[Stored data]
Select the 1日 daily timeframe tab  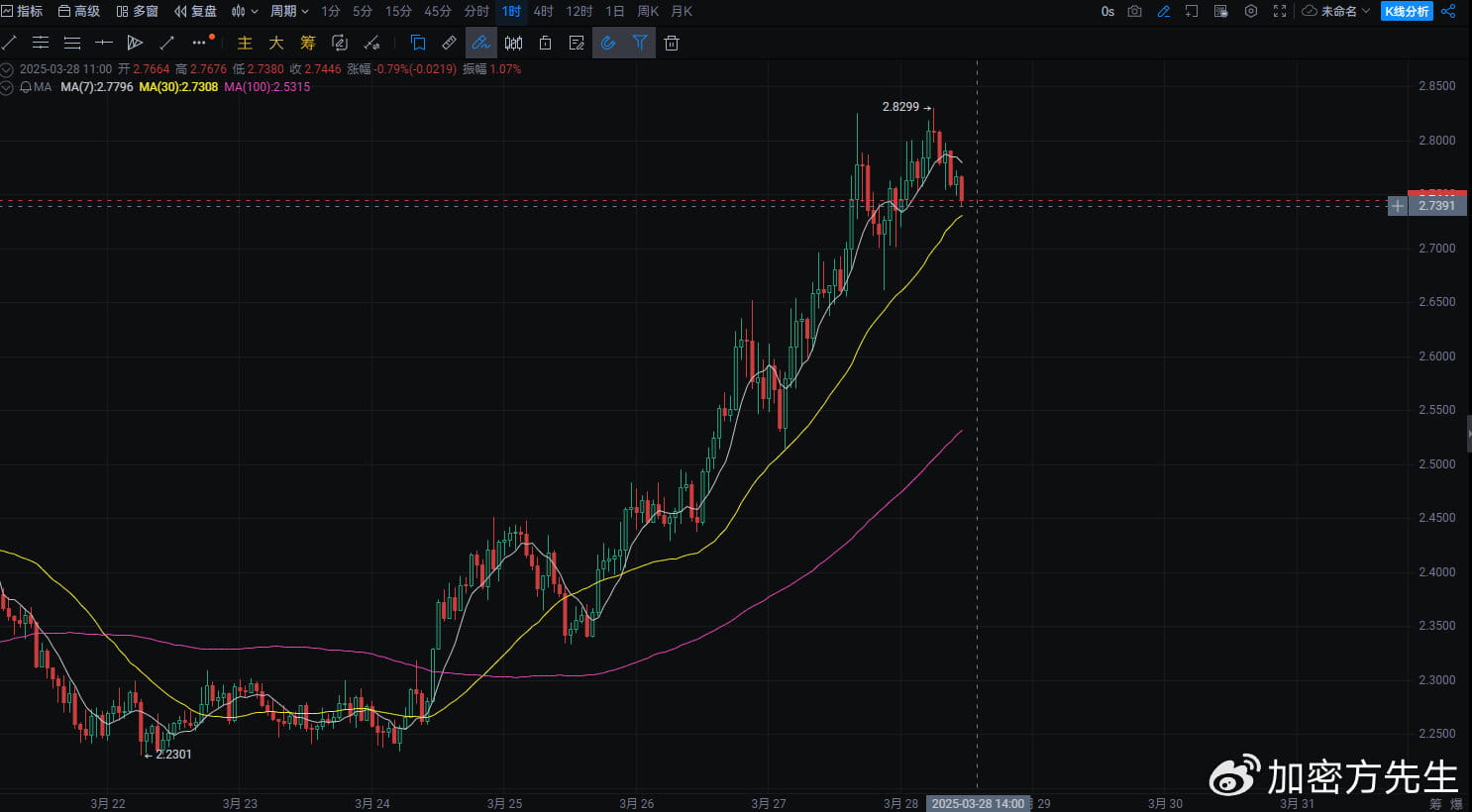tap(614, 11)
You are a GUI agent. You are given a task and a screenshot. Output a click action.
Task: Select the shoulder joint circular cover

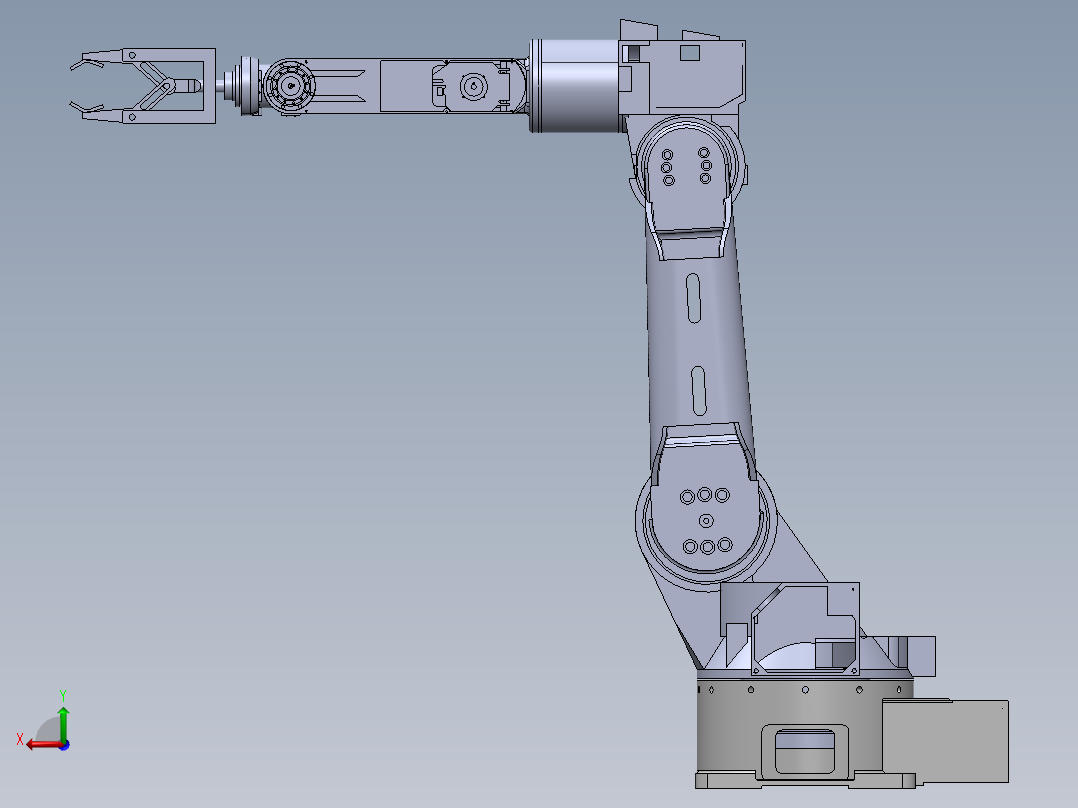pos(706,521)
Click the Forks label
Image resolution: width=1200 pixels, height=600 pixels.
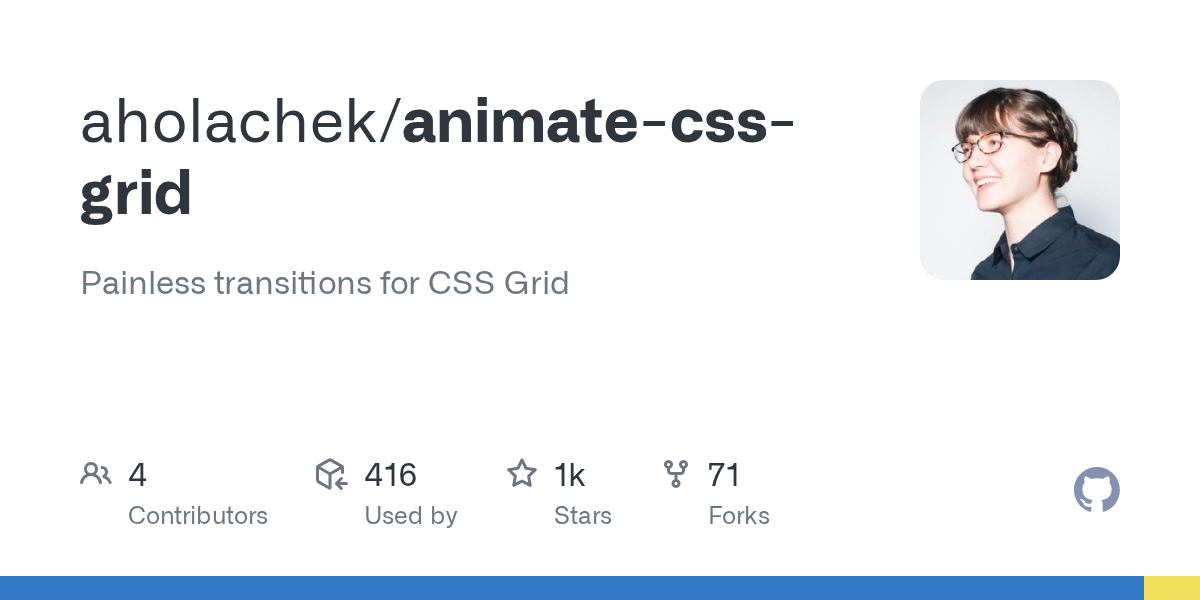(739, 516)
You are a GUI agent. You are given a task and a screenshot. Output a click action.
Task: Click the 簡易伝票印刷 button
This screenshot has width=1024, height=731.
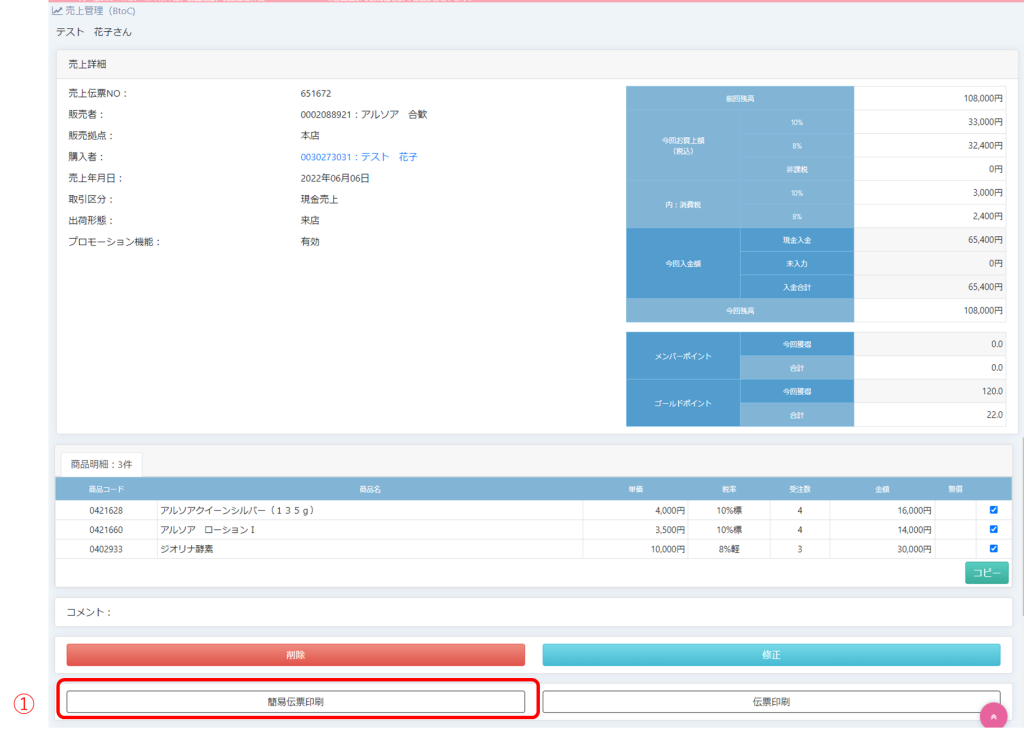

_Action item:_
In the records above, locate the line containing "Task: Click the 簡易伝票印刷 button", then copy exactly that line and every line after it through the end, omitting pictures.

_Solution to this problem:_
Task: Click the 簡易伝票印刷 button
This screenshot has width=1024, height=731.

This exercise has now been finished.